Output each line from the one that contains "This screenshot has height=371, width=627." to the final line of the data below, exactly, and include nothing else.
::::
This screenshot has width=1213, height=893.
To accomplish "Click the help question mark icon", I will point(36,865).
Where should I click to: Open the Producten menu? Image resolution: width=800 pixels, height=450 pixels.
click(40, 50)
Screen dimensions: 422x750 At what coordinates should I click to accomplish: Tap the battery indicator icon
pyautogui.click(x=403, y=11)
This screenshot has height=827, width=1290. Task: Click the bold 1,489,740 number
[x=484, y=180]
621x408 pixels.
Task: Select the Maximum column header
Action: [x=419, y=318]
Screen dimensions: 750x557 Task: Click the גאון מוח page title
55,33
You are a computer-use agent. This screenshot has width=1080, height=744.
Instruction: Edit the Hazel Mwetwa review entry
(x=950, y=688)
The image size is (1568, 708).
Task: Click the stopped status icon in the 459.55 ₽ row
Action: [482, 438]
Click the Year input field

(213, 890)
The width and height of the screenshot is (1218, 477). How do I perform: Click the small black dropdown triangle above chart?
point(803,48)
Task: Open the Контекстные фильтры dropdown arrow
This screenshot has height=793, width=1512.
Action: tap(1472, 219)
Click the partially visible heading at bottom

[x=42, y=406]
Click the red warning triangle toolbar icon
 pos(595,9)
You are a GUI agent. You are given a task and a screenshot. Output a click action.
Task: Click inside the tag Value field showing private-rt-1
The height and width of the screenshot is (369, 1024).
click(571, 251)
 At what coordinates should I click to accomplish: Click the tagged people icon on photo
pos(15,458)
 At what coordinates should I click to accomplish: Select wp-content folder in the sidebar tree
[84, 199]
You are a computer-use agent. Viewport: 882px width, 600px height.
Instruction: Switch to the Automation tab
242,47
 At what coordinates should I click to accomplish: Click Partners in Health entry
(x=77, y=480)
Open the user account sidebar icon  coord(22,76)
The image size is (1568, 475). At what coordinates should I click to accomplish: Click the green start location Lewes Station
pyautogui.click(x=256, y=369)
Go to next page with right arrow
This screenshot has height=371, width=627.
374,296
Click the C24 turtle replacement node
::::
■ RESPONSE BOX ■
This screenshot has height=371, width=627.
374,296
Click the C24 turtle replacement node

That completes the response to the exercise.